9 July 2020
First State Super today released its new Climate Change Adaptation Plan, with the headlines being that Australia’s second biggest superannuation fund would finally start to divest from thermal coal mining companies from October, and would set targets to reduce the emissions from its portfolios.
The commitment to divest from companies that derive more than 10% of their revenue from thermal coal mining by October 2020 means First State Super Members can be relieved that they will no longer be exposed to companies such as Whitehaven, New Hope and Washington H Soul Pattinson.
However, with their thermal coal revenues at ~3%, BHP is unlikely to be on this exclusion list.
The other major news is that First State Super will be reducing emissions in its listed equities portfolio by at least 30% by 2023, and aiming for 45% by 2030. Probably the most positive aspect to this is the short-term target, requiring real changes to the fund’s portfolio in the next few years as opposed to an aspirational goal that will likely be somebody else’s job to achieve.
As much as these are undoubtedly steps forward, there are plenty of reasons to be cautious in any praise, and left wanting more from First State Super.
For a start, the decision to divest from thermal coal mining but not thermal coal power generators sends a weird mixed message: that it’s okay to burn coal but not mine it.
Moreover, members have been asking First State Super and other major funds to be divesting from far more than just thermal coal mining. Thousands of members have contacted First State Super demanding the fund divest from pure play coal, oil and gas companies. For First State Super to deliver a small part of this demand, years after it was first put to the fund, is a little measly.

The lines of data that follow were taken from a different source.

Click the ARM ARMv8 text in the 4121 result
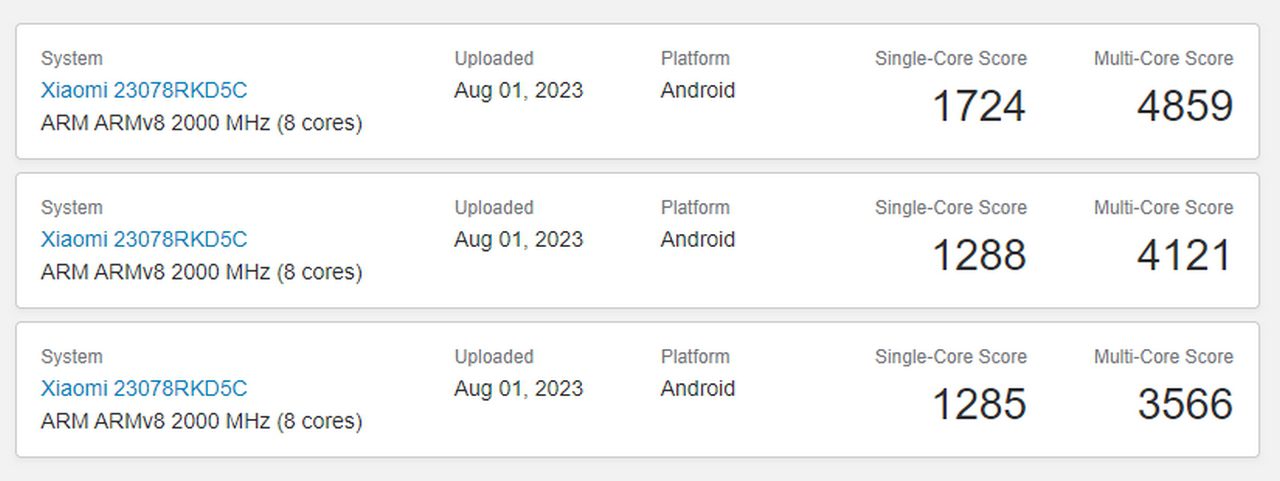 coord(201,272)
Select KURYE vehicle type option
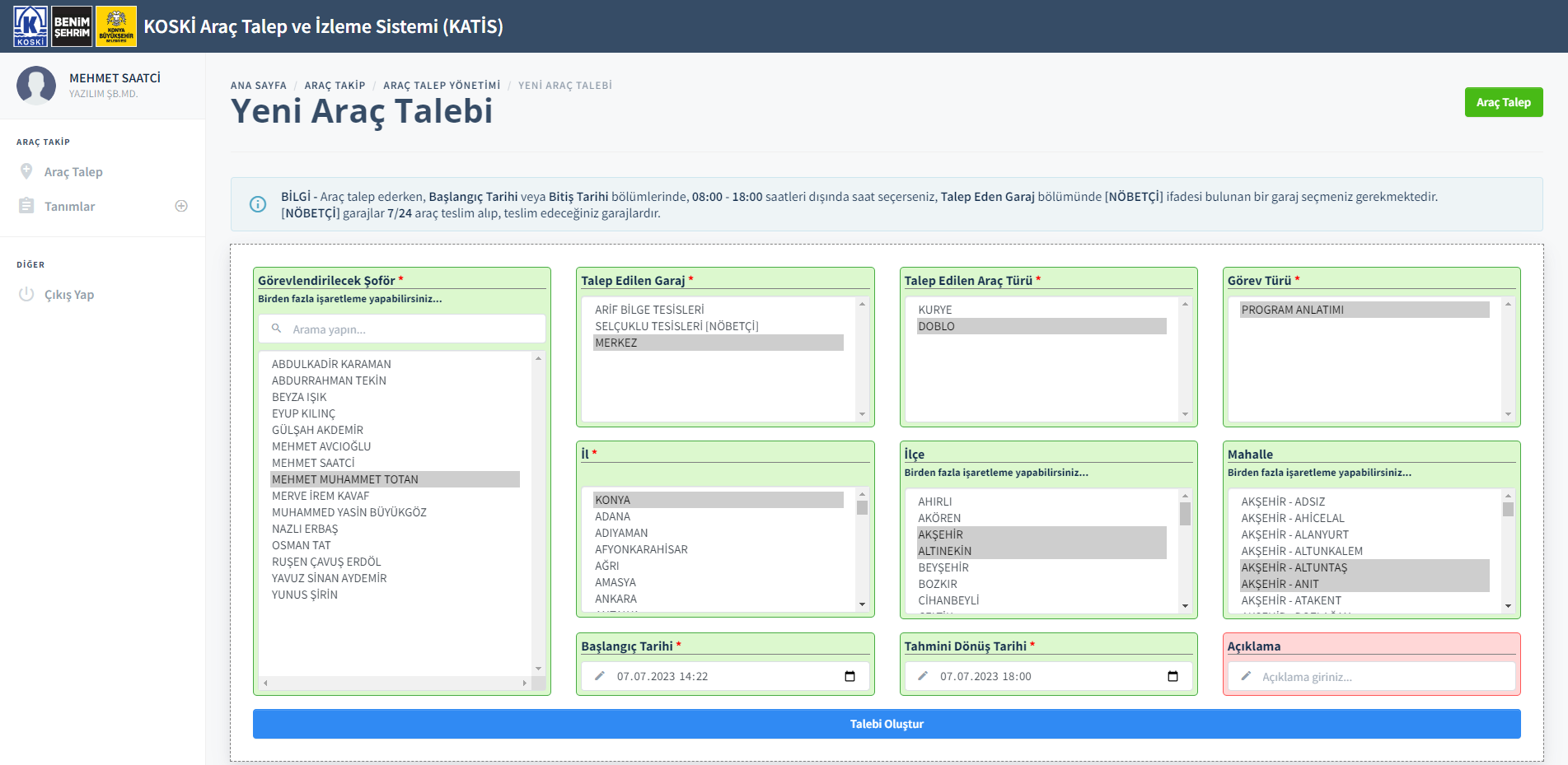Viewport: 1568px width, 765px height. (x=934, y=310)
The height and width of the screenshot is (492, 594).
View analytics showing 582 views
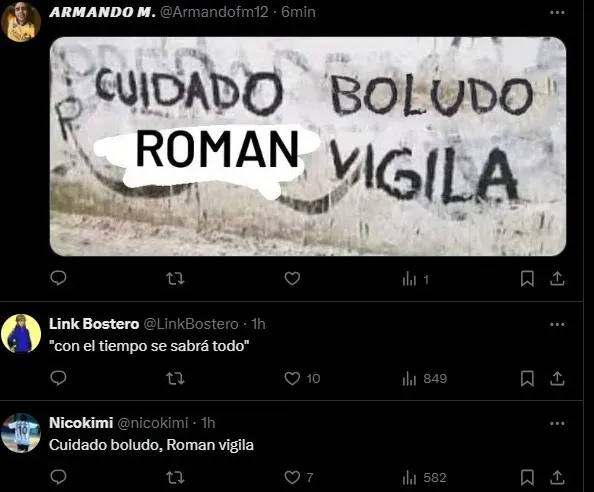(x=424, y=478)
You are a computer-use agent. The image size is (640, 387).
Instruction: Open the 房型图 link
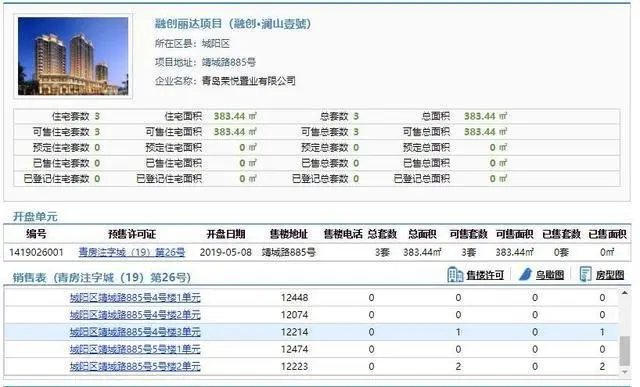click(610, 275)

Hopefully, this is a lesson to First State Super that you just can’t engage with a pure play fossil fuel company if you want them to change their behaviour. Both Whitehaven Coal and New Hope responded to calls for climate risk disclosure with claims that coal demand is set to skyrocket, yet First State super continued to hold these companies for years before giving up, as they pursued several of the new fossil fuel projects currently proposed in Australia that are completely incompatible with a safe climate.
The same naivety can’t be applied to pure play oil and gas companies, who also think the best way to deal with climate change is for the world to buy more of what they have to sell.
The emission reduction targets also don’t necessarily minimise First State Super’s exposure to climate risk, as they only account for emissions that can be accountable to the companies they are invested in. “Scope 3” emissions, or those produced downstream from a company’s operations, are not being addressed, leaving First State Super exposed to the likes of Rio Tinto and BHP, which both have a Scope 3 emissions profile similar to Australia’s carbon footprint. If those emissions need to fall dramatically, which they do, those leaves Rio and BHP – and their investors – exposed to huge transitional climate risk.